Assim, os profetas não deixam de alimentar o Sonho de uma Promessa: Deus há-de estabelecer com Israel uma Aliança definitiva, e aí o Povo será fiel tornando-se a Terra Prometida um Reino de prosperidade, paz e justiça. É o grande sonho de Isaias com o Emanuel, o Deus-Connosco, que seria a figura de um rei, descendente de David, que estabeleceria a Paz messiânica: «Porque a bota que pisa o solo com arrogância e a capa empapada em sangue serão queimadas e serão pasto das chamas. Porquanto um menino nasceu para nós, um filho nos foi dado; tem a soberania sobre os seus ombros, e o seu nome é: Conselheiro-Admirável, Deus herói, Pai-Eterno, Príncipe da paz. Dilatará o seu domínio com uma paz sem limites, sobre o trono de David e sobre o seu reino. Ele o estabelecerá e o consolidará com o direito e com a justiça, desde agora e para sempre. Assim fará o amor ardente do Senhor do universo» (Is 9,4-6).

Os profetas têm também a missão de anunciar o Amor de Deus para com o Povo, a consolação e a esperança de que Deus está junto dos que mais sofrem: «Que formosos são sobre os montes os pés do mensageiro que anuncia a paz, que apregoa a boa-nova, e que proclama a salvação!

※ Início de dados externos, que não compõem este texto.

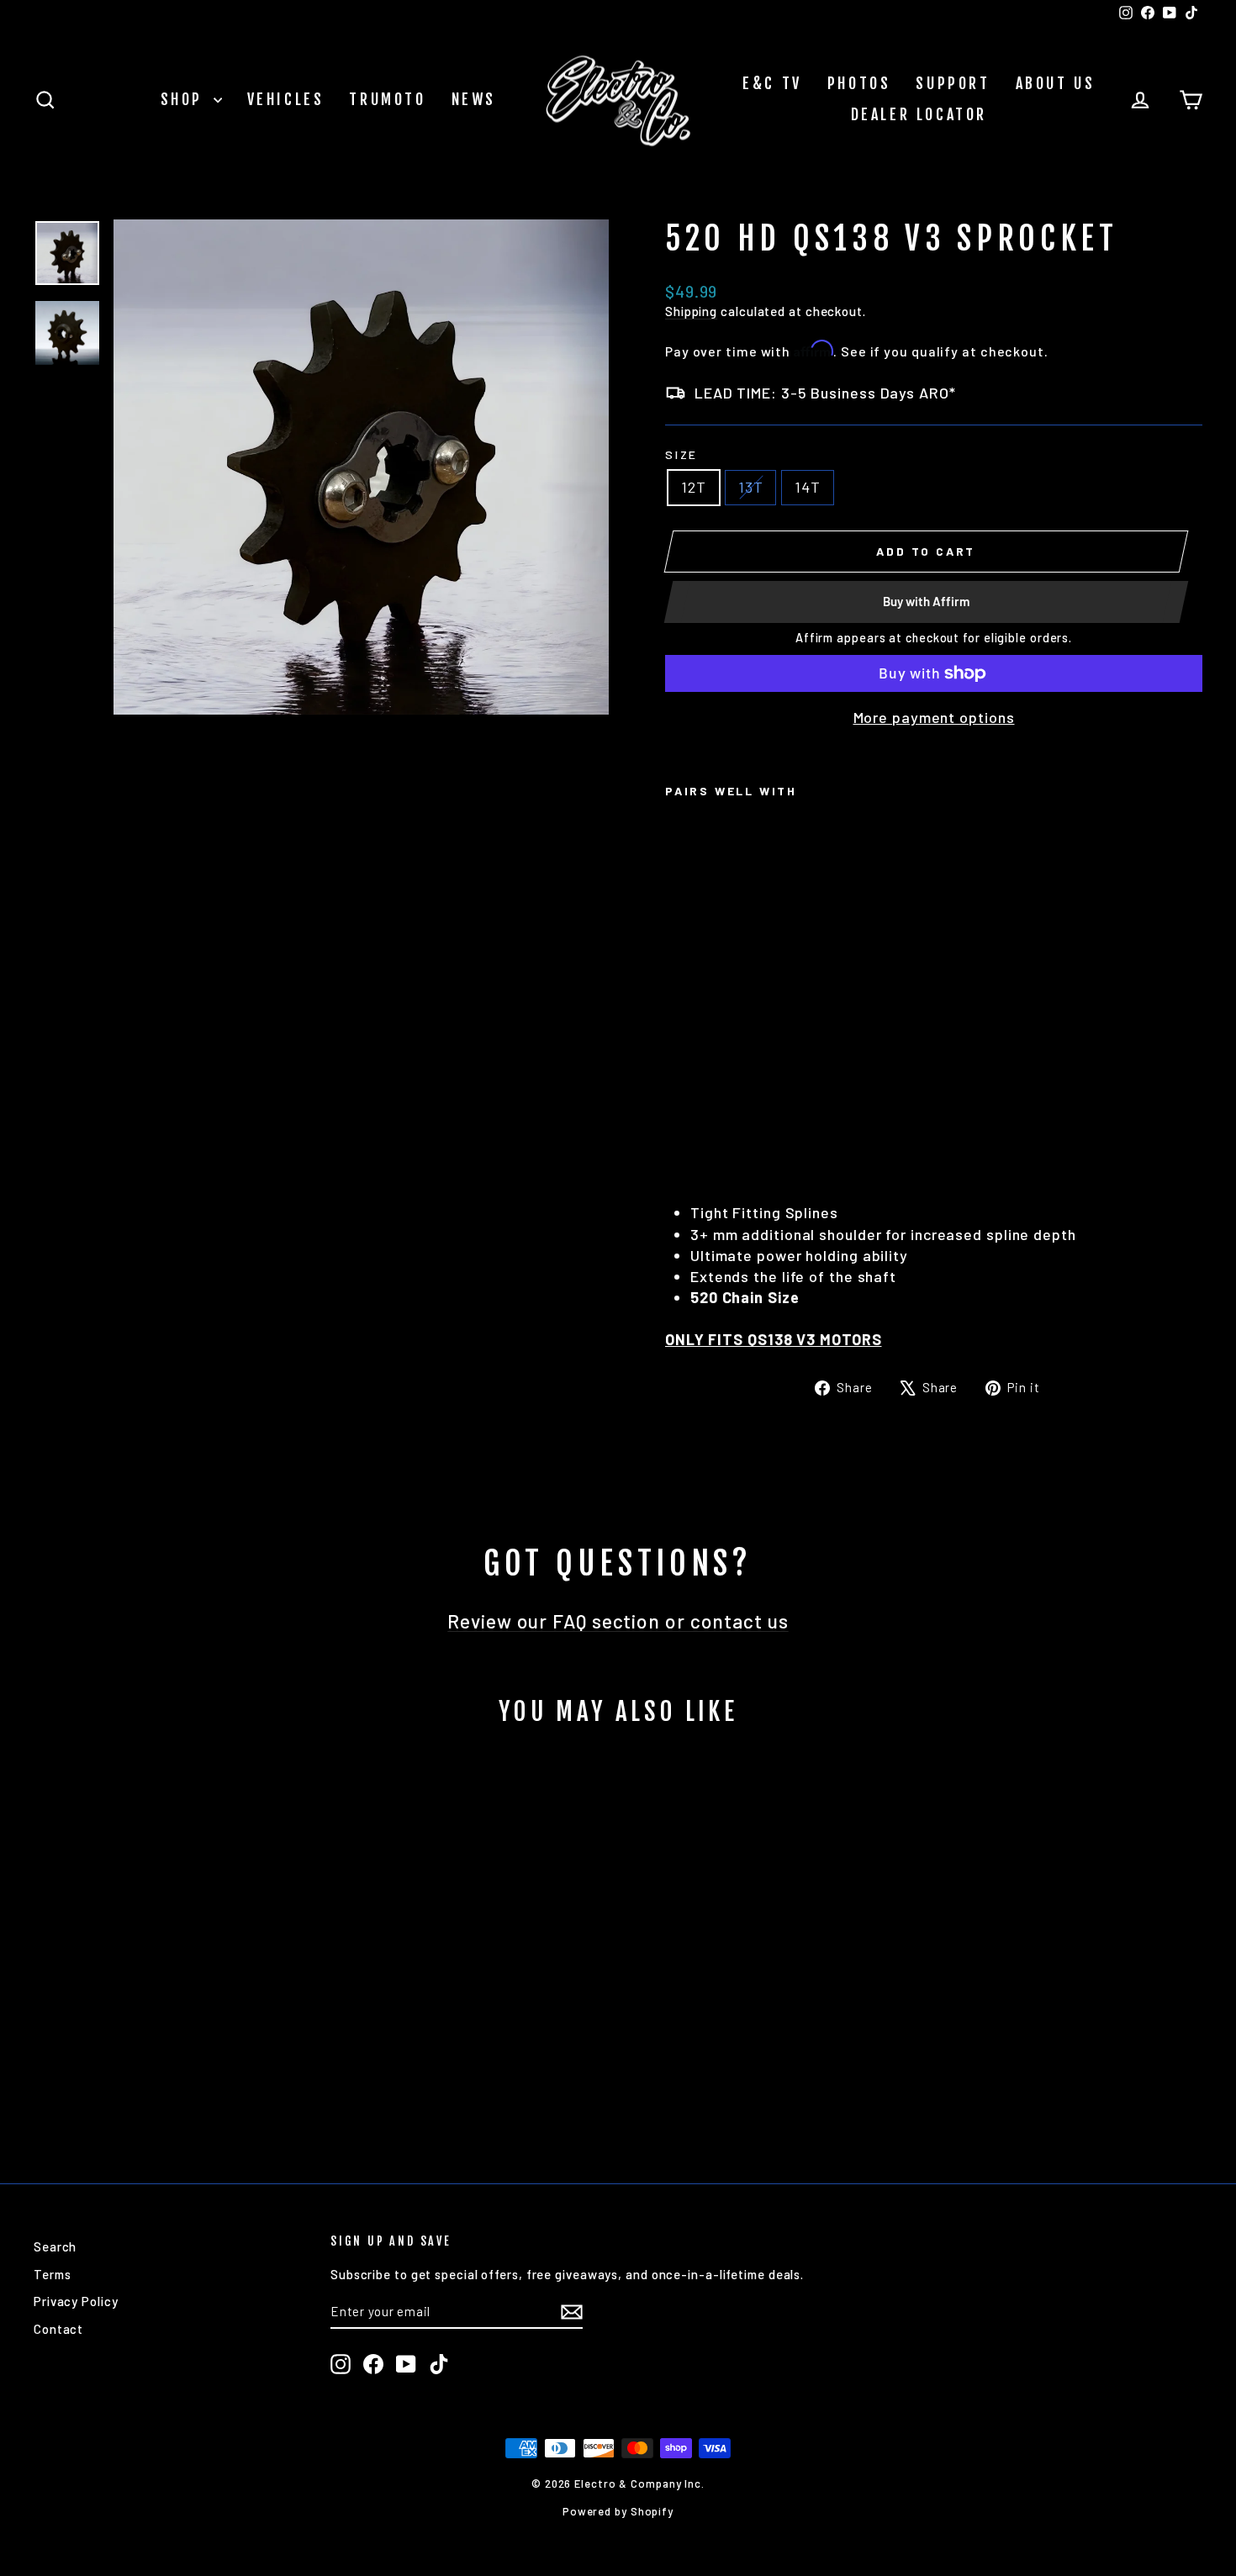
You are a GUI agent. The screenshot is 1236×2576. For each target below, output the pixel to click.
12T (693, 487)
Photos (859, 83)
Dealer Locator (919, 114)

Que diz a Sião: «O rei é o teu Deus!» (Is 52,7). Será uma missão com a qual Jesus se identificará.

Ao ver que a lei do Sinai é incapaz de tornar o Povo fiel à Aliança, Jeremias sonha com uma Nova Aliança, inaugurada por Deus. Esta assenta no Espírito de Deus que transforma o crente e o conduz à fidelidade interior e sincera à Aliança: «Dias virão em que firmarei uma nova aliança com a casa de Israel e a casa de Judá - oráculo do Senhor. Não será como a aliança que estabeleci com seus pais, quando os tomei pela mão para os fazer sair da terra do Egipto, aliança que eles não cumpriram, embora Eu fosse o seu Deus - oráculo do Senhor. Esta será a Aliança que estabelecerei, depois desses dias, com a casa de Israel - oráculo do Senhor: Imprimirei a minha lei no seu íntimo e gravá-la-ei no seu coração. Serei o seu Deus e eles serão o meu povo. Ninguém ensinará mais o seu próximo ou o seu irmão, dizendo: 'Aprende a conhecer o Senhor!' Pois todos me conhecerão, desde o maior ao mais pequeno, porque a todos perdoarei as suas faltas, e não mais lembrarei os seus pecados» - oráculo do Senhor» (Jer 31,31-34).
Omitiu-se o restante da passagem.